Extracted records >>
--*--
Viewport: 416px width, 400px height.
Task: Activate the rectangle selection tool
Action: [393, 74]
--*--
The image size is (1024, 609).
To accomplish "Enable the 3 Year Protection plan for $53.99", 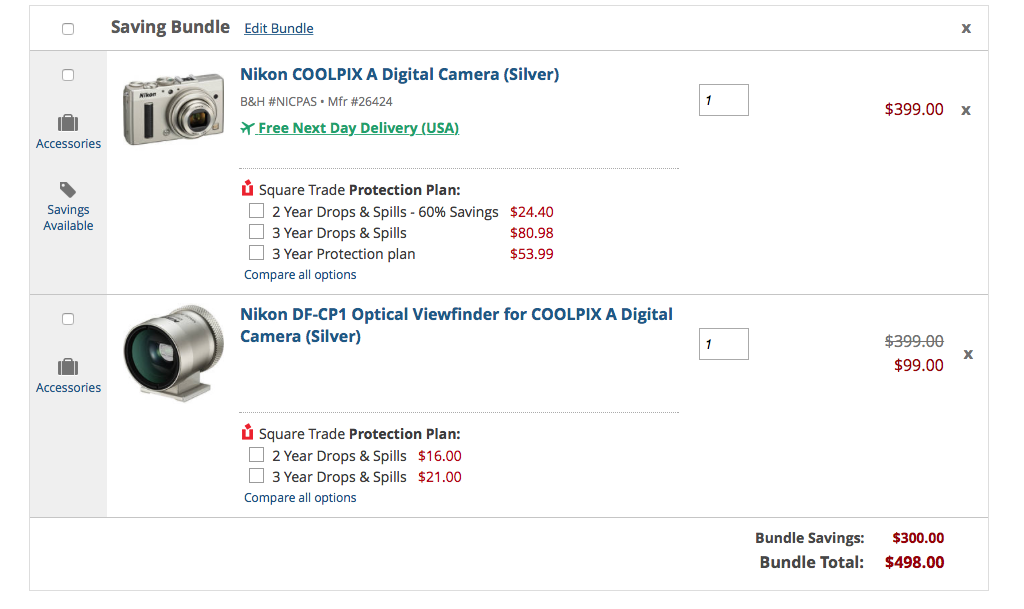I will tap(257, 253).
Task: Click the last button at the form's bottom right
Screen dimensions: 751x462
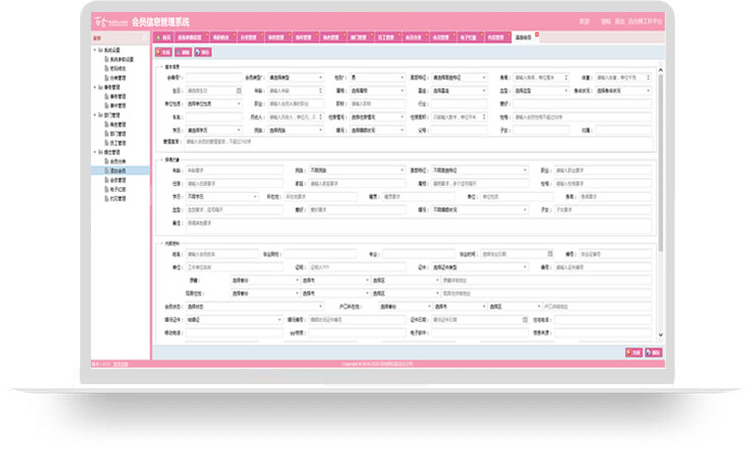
--*--
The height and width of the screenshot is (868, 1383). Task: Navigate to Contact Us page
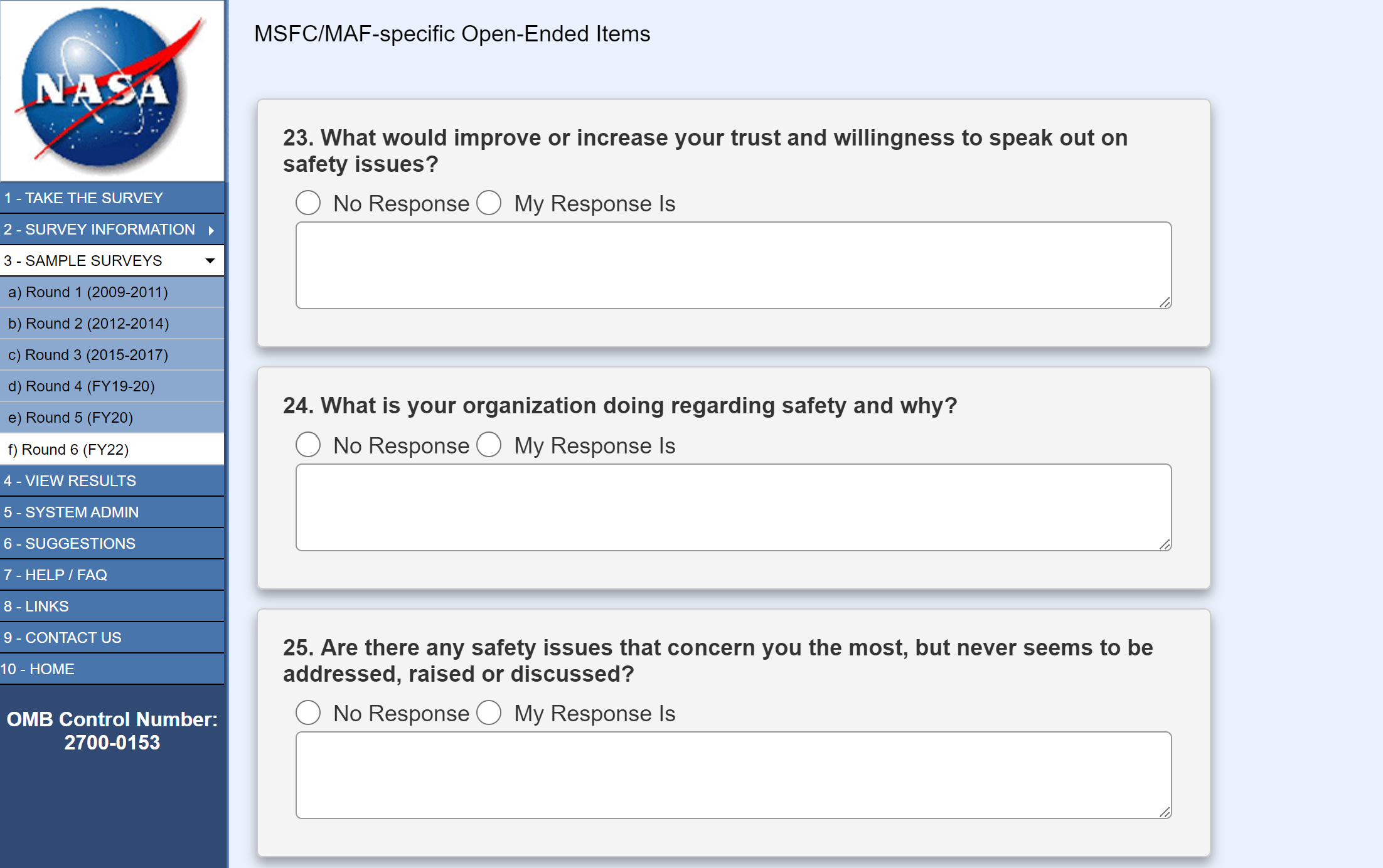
--*--
Task instructions >> Looking at the records above, return exactly the lines from the line with "Task: Click the" to the line with "Screen dimensions: 751x462", both ends included.

Answer space >>
Task: Click the last button at the form's bottom right
Screen dimensions: 751x462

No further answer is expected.